▶ _EXERCISE INSTRUCTIONS_:
In the items below, copy out word for word every line from the one containing "coordinates (143, 1000)." through the one containing "center [245, 931].", including both of those lines.

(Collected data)
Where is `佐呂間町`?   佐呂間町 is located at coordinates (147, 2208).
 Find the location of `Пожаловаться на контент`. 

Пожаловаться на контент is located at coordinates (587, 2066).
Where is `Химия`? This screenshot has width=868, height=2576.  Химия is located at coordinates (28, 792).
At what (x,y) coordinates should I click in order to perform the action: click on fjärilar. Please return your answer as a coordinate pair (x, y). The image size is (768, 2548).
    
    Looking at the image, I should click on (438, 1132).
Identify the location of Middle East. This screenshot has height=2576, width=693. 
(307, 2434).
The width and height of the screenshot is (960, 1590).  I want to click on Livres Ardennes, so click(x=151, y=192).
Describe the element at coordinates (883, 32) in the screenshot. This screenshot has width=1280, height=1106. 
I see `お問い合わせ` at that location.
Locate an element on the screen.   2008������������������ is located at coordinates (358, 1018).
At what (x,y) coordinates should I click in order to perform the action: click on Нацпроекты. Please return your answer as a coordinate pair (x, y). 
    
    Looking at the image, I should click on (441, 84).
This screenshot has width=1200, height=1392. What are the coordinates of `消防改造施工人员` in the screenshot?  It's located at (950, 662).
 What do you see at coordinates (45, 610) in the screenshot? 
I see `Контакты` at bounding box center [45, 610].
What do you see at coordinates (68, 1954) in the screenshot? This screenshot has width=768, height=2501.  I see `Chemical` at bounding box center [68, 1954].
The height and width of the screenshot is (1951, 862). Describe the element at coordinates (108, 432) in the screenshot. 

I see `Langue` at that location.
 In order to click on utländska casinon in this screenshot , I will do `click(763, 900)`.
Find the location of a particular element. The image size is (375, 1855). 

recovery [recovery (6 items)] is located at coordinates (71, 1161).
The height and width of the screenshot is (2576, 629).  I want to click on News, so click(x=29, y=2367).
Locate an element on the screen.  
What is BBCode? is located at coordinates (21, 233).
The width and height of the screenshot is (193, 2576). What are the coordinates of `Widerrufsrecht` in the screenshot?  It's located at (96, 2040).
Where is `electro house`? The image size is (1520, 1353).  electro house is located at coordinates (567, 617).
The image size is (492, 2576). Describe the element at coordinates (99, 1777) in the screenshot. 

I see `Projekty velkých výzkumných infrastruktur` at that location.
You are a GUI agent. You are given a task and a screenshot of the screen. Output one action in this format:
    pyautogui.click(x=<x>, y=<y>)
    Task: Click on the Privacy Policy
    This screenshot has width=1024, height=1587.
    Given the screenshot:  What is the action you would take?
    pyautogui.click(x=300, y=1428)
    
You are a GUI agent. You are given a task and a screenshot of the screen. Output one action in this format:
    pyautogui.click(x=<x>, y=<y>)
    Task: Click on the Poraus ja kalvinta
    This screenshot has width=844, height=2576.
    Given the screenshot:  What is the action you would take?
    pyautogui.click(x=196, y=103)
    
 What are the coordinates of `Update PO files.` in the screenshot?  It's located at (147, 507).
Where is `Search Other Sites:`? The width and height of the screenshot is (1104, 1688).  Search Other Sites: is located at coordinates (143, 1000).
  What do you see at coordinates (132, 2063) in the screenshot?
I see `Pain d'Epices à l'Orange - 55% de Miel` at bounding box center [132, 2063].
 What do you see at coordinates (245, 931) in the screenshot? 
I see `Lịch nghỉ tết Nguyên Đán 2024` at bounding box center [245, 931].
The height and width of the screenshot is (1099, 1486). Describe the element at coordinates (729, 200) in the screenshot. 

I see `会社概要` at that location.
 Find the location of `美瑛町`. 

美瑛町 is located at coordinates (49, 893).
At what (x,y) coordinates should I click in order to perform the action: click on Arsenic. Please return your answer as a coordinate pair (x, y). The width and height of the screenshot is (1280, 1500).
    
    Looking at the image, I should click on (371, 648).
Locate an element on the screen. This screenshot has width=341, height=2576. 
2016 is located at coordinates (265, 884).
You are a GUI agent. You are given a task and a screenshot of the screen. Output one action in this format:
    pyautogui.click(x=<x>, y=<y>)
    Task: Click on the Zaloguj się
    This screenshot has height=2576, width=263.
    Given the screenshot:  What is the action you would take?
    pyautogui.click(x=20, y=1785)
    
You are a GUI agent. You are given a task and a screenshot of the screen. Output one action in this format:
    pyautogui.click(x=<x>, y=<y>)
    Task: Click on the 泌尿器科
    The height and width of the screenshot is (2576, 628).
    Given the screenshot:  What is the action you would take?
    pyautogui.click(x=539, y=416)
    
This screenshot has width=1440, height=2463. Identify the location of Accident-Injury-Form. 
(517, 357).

▶ _OUTPUT OF THE TASK_:
Where is `Search Other Sites:`? The width and height of the screenshot is (1104, 1688).  Search Other Sites: is located at coordinates (143, 1000).
  What do you see at coordinates (132, 2063) in the screenshot?
I see `Pain d'Epices à l'Orange - 55% de Miel` at bounding box center [132, 2063].
 What do you see at coordinates (245, 931) in the screenshot? 
I see `Lịch nghỉ tết Nguyên Đán 2024` at bounding box center [245, 931].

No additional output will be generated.